- _Supplied data_
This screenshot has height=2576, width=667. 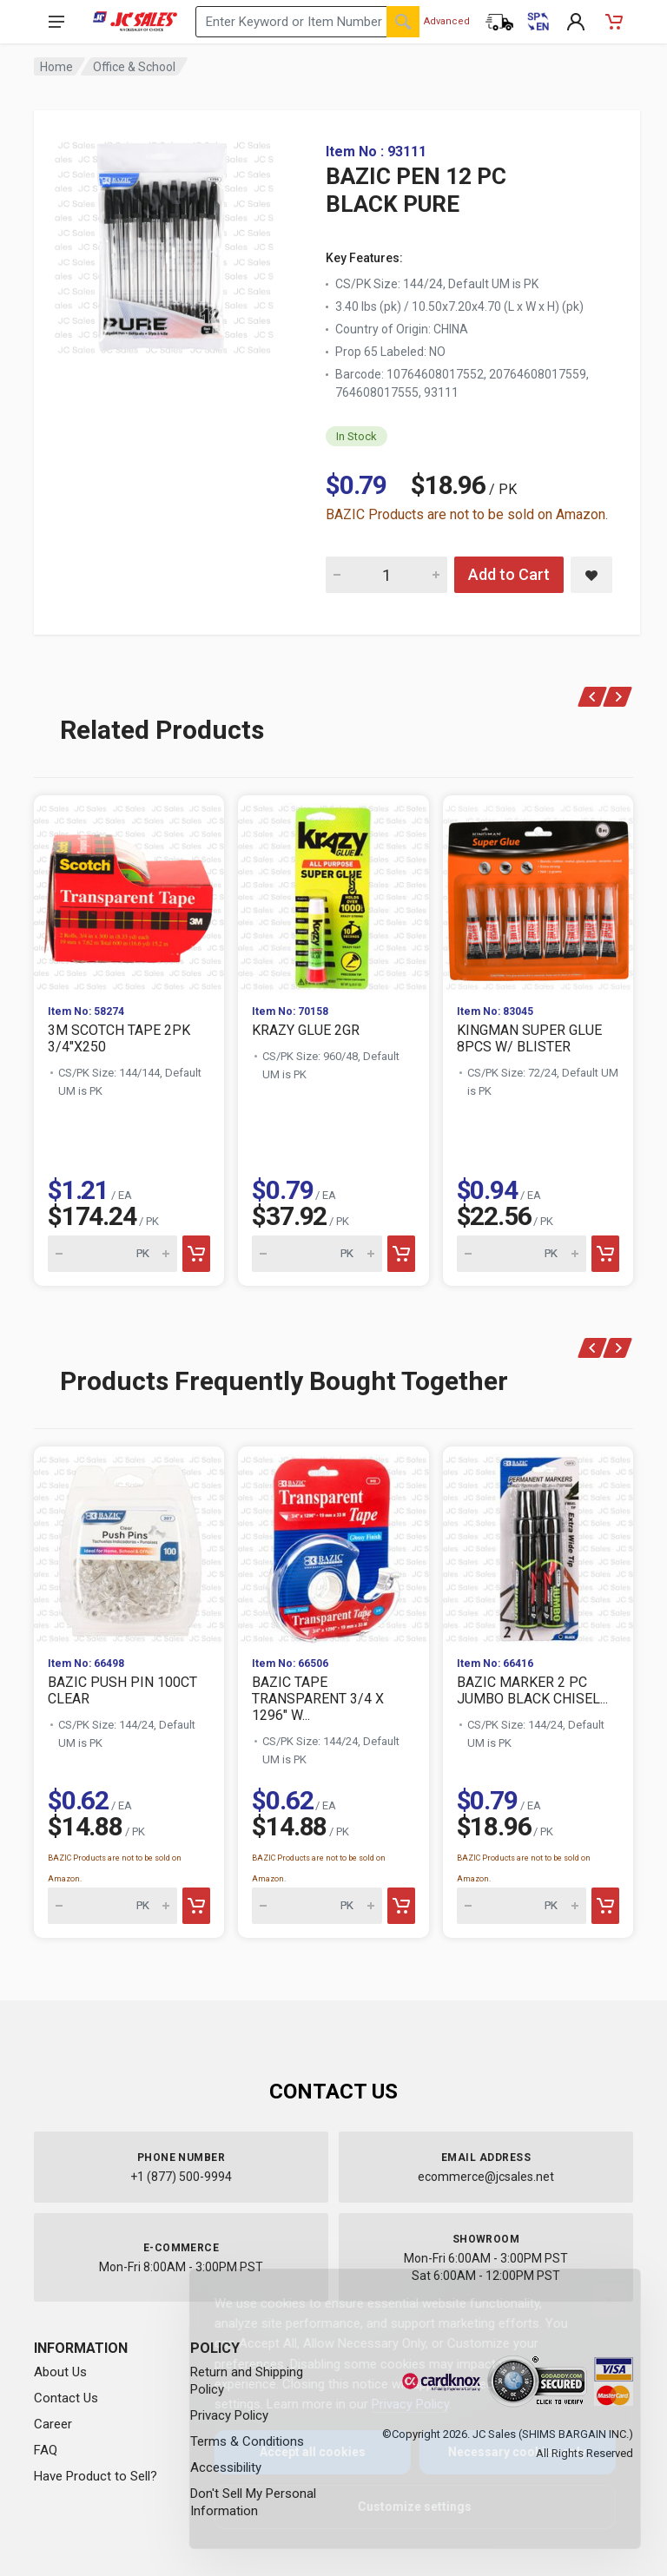 What do you see at coordinates (60, 2372) in the screenshot?
I see `About Us` at bounding box center [60, 2372].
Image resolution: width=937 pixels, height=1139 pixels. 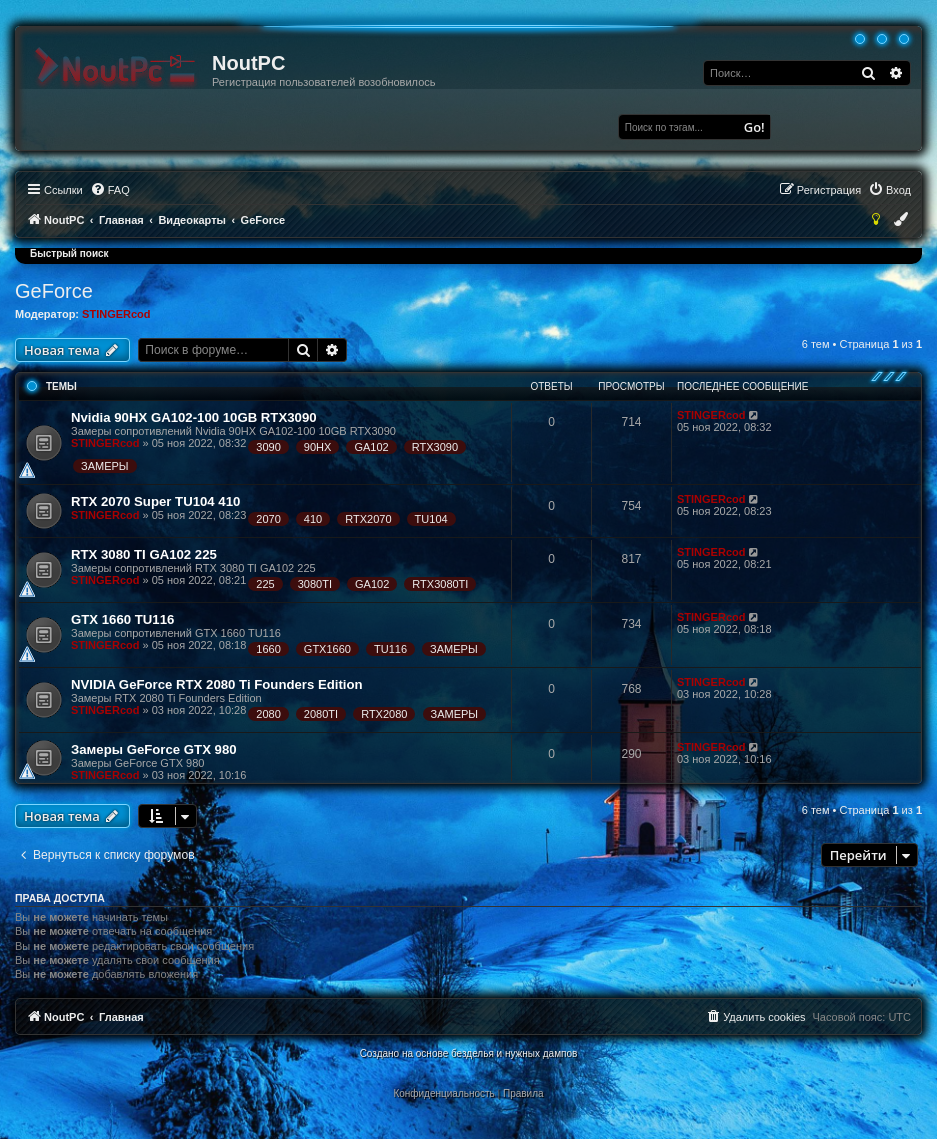 What do you see at coordinates (268, 519) in the screenshot?
I see `2070` at bounding box center [268, 519].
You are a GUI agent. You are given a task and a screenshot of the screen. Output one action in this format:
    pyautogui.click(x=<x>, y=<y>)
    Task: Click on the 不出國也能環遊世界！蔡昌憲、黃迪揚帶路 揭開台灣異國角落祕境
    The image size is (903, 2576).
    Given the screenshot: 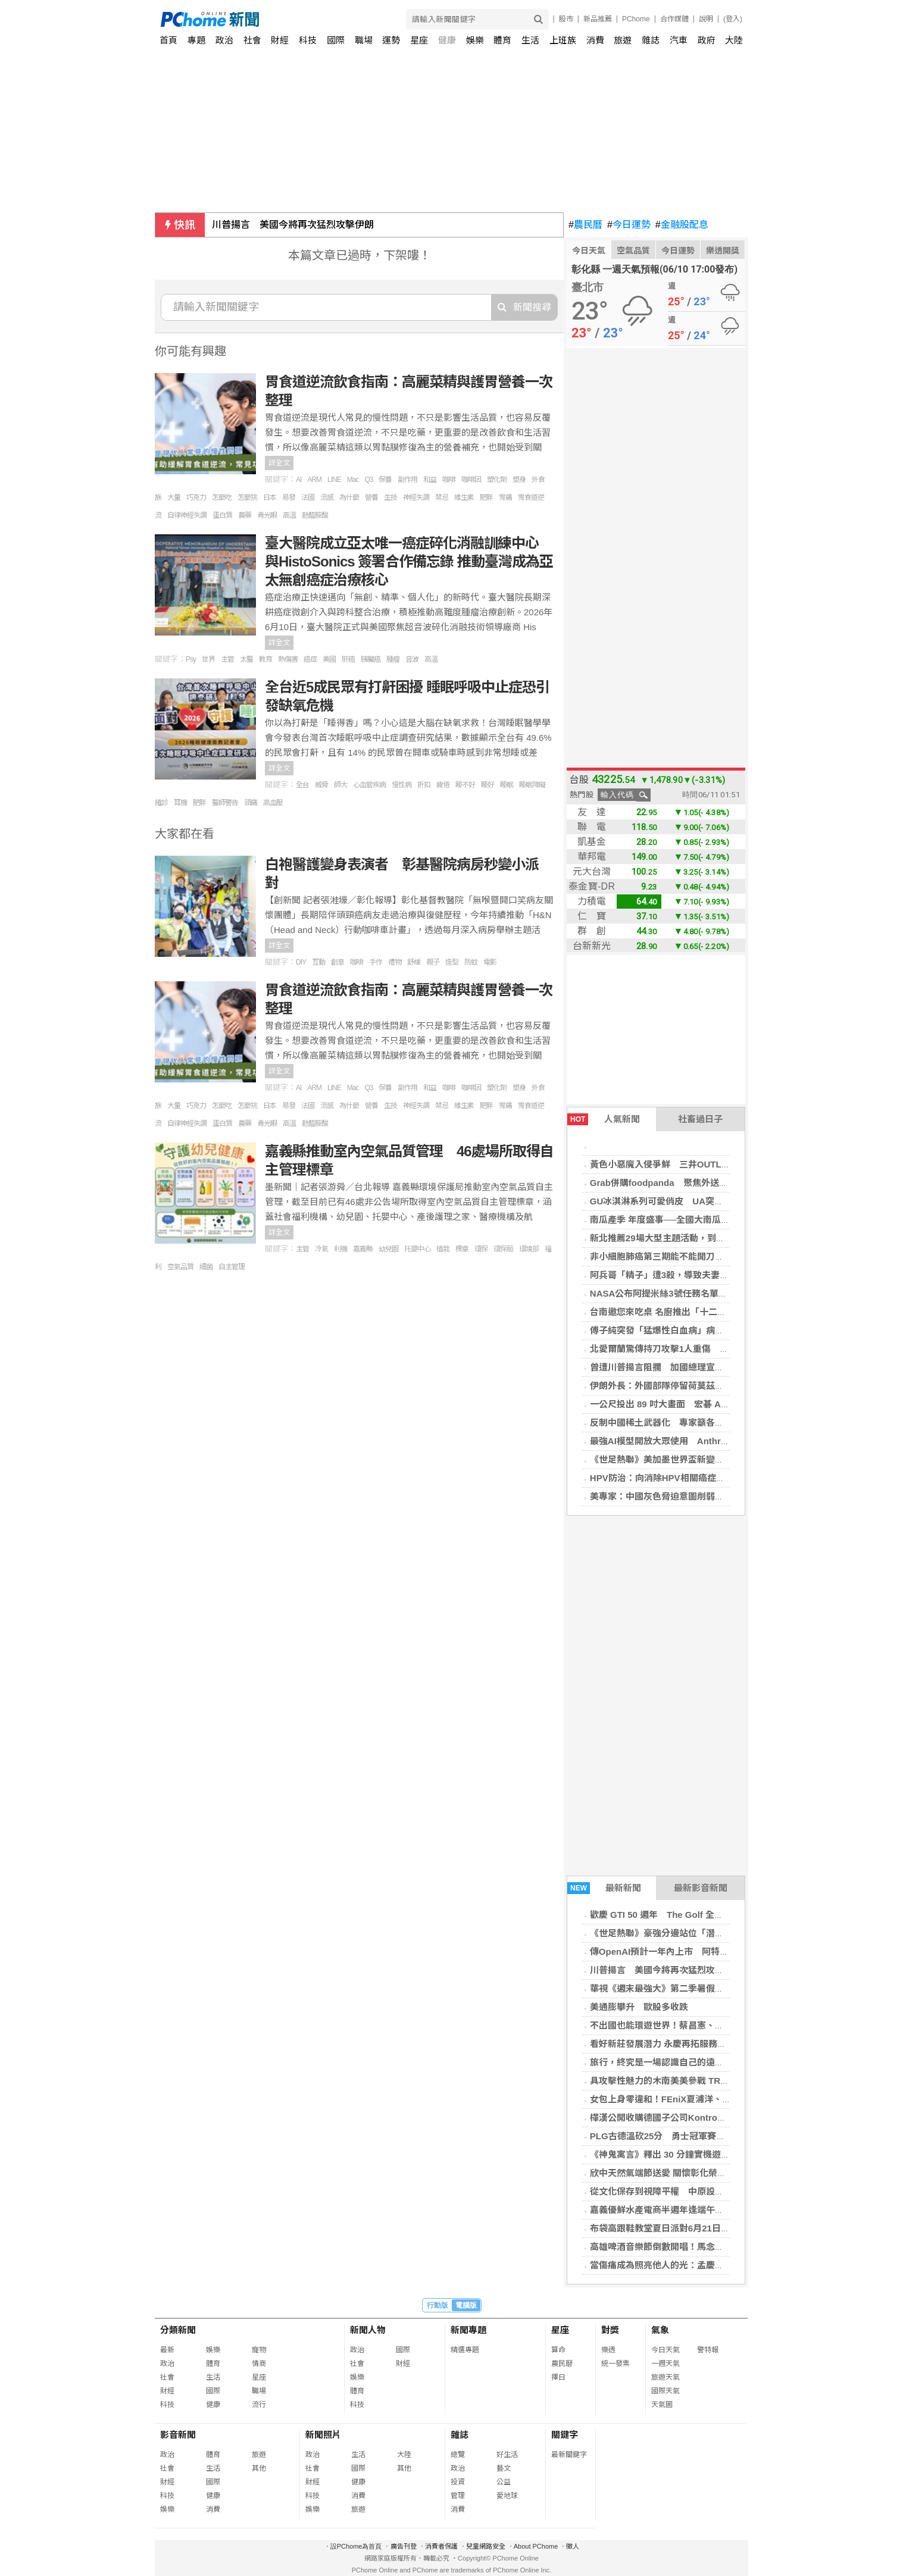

- _Directive_
Write out the lines above word for word, from the line with "You are a GUI" through the last line, both included, and leave out the pictures.

- _Answer in full_
You are a GUI agent. You are given a task and a screenshot of the screen. Output one action in this format:
    pyautogui.click(x=<x>, y=<y>)
    Task: Click on the 不出國也能環遊世界！蔡昌憲、黃迪揚帶路 揭開台灣異國角落祕境
    The image size is (903, 2576).
    Given the screenshot: 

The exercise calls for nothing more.